• EXERCISE INSTRUCTIONS: Reproduce all of the entries below word for word, keeping every line in its original order.

• DATA PROVIDED:
▬▬▬▬▬▬

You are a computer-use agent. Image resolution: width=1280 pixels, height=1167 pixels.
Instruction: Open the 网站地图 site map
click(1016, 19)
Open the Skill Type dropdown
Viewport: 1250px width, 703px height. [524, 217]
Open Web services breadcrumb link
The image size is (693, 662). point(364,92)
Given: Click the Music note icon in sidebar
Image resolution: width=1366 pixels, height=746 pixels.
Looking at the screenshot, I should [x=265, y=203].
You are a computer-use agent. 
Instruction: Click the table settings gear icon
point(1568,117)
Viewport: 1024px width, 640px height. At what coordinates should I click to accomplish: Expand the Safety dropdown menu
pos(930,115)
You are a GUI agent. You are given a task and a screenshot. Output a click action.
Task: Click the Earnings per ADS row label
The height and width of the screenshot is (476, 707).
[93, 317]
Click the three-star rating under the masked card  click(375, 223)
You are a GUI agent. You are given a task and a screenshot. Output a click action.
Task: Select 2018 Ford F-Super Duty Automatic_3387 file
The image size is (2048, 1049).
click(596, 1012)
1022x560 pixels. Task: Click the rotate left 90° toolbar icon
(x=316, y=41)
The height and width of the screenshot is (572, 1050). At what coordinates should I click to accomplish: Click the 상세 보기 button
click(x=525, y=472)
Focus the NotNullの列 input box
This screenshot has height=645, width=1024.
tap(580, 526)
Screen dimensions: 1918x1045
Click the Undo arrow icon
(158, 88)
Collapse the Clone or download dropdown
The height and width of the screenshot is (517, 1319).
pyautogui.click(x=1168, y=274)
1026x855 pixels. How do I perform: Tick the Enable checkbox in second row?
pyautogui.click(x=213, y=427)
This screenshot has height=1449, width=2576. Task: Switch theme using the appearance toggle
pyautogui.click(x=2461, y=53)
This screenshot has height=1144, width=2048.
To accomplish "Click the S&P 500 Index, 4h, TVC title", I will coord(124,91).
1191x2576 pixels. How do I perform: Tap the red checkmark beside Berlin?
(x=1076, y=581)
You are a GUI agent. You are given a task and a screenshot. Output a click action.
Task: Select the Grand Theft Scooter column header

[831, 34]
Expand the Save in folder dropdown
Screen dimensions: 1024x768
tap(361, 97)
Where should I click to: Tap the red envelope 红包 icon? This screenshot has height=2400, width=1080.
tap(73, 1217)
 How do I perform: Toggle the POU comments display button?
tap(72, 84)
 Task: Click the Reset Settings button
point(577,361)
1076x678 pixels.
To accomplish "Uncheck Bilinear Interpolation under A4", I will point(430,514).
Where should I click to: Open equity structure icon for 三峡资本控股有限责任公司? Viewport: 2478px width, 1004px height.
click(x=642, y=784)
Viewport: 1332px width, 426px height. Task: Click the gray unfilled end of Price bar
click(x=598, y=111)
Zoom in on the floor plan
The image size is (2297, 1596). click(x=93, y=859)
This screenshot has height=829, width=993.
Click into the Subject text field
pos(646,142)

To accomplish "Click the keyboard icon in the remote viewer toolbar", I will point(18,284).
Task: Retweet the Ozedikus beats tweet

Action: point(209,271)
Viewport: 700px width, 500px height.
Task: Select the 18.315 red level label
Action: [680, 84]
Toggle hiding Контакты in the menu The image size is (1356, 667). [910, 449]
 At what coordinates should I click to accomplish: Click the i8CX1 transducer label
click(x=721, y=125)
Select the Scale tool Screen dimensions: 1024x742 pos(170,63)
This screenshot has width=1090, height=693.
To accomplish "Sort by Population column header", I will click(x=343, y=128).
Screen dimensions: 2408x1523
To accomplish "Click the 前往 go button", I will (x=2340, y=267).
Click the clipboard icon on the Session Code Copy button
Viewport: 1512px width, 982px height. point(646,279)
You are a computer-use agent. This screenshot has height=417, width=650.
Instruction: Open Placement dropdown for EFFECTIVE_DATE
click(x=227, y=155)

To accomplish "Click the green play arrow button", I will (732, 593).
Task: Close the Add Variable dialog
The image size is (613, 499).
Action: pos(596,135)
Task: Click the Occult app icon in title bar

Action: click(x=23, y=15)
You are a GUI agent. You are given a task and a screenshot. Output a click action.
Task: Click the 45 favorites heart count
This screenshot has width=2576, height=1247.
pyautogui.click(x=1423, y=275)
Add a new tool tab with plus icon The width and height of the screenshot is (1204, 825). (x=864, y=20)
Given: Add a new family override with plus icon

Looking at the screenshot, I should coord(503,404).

▬▬▬▬▬▬

• SOLUTION:
You are a computer-use agent. Image resolution: width=1280 pixels, height=1167 pixels.
Instruction: Open the 网站地图 site map
click(1016, 19)
Open the Skill Type dropdown
Viewport: 1250px width, 703px height. [524, 217]
Open Web services breadcrumb link
The image size is (693, 662). point(364,92)
Given: Click the Music note icon in sidebar
Image resolution: width=1366 pixels, height=746 pixels.
Looking at the screenshot, I should [x=265, y=203].
You are a computer-use agent. 
Instruction: Click the table settings gear icon
point(1568,117)
Viewport: 1024px width, 640px height. At what coordinates should I click to accomplish: Expand the Safety dropdown menu
pos(930,115)
You are a GUI agent. You are given a task and a screenshot. Output a click action.
Task: Click the Earnings per ADS row label
The height and width of the screenshot is (476, 707).
[93, 317]
Click the three-star rating under the masked card  click(375, 223)
You are a GUI agent. You are given a task and a screenshot. Output a click action.
Task: Select 2018 Ford F-Super Duty Automatic_3387 file
The image size is (2048, 1049).
click(596, 1012)
1022x560 pixels. Task: Click the rotate left 90° toolbar icon
(x=316, y=41)
The height and width of the screenshot is (572, 1050). At what coordinates should I click to accomplish: Click the 상세 보기 button
click(x=525, y=472)
Focus the NotNullの列 input box
This screenshot has height=645, width=1024.
tap(580, 526)
Screen dimensions: 1918x1045
Click the Undo arrow icon
(158, 88)
Collapse the Clone or download dropdown
The height and width of the screenshot is (517, 1319).
pyautogui.click(x=1168, y=274)
1026x855 pixels. How do I perform: Tick the Enable checkbox in second row?
pyautogui.click(x=213, y=427)
This screenshot has height=1449, width=2576. Task: Switch theme using the appearance toggle
pyautogui.click(x=2461, y=53)
This screenshot has height=1144, width=2048.
To accomplish "Click the S&P 500 Index, 4h, TVC title", I will coord(124,91).
1191x2576 pixels. How do I perform: Tap the red checkmark beside Berlin?
(x=1076, y=581)
You are a GUI agent. You are given a task and a screenshot. Output a click action.
Task: Select the Grand Theft Scooter column header

[831, 34]
Expand the Save in folder dropdown
Screen dimensions: 1024x768
tap(361, 97)
Where should I click to: Tap the red envelope 红包 icon? This screenshot has height=2400, width=1080.
tap(73, 1217)
 How do I perform: Toggle the POU comments display button?
tap(72, 84)
 Task: Click the Reset Settings button
point(577,361)
1076x678 pixels.
To accomplish "Uncheck Bilinear Interpolation under A4", I will point(430,514).
Where should I click to: Open equity structure icon for 三峡资本控股有限责任公司? Viewport: 2478px width, 1004px height.
click(x=642, y=784)
Viewport: 1332px width, 426px height. Task: Click the gray unfilled end of Price bar
click(x=598, y=111)
Zoom in on the floor plan
The image size is (2297, 1596). click(x=93, y=859)
This screenshot has height=829, width=993.
Click into the Subject text field
pos(646,142)

To accomplish "Click the keyboard icon in the remote viewer toolbar", I will point(18,284).
Task: Retweet the Ozedikus beats tweet

Action: point(209,271)
Viewport: 700px width, 500px height.
Task: Select the 18.315 red level label
Action: [680, 84]
Toggle hiding Контакты in the menu The image size is (1356, 667). [910, 449]
 At what coordinates should I click to accomplish: Click the i8CX1 transducer label
click(x=721, y=125)
Select the Scale tool Screen dimensions: 1024x742 pos(170,63)
This screenshot has width=1090, height=693.
To accomplish "Sort by Population column header", I will click(x=343, y=128).
Screen dimensions: 2408x1523
To accomplish "Click the 前往 go button", I will (x=2340, y=267).
Click the clipboard icon on the Session Code Copy button
Viewport: 1512px width, 982px height. point(646,279)
You are a computer-use agent. This screenshot has height=417, width=650.
Instruction: Open Placement dropdown for EFFECTIVE_DATE
click(x=227, y=155)

To accomplish "Click the green play arrow button", I will (732, 593).
Task: Close the Add Variable dialog
The image size is (613, 499).
Action: pos(596,135)
Task: Click the Occult app icon in title bar

Action: click(x=23, y=15)
You are a GUI agent. You are given a task and a screenshot. Output a click action.
Task: Click the 45 favorites heart count
This screenshot has width=2576, height=1247.
pyautogui.click(x=1423, y=275)
Add a new tool tab with plus icon The width and height of the screenshot is (1204, 825). (x=864, y=20)
Given: Add a new family override with plus icon

Looking at the screenshot, I should coord(503,404).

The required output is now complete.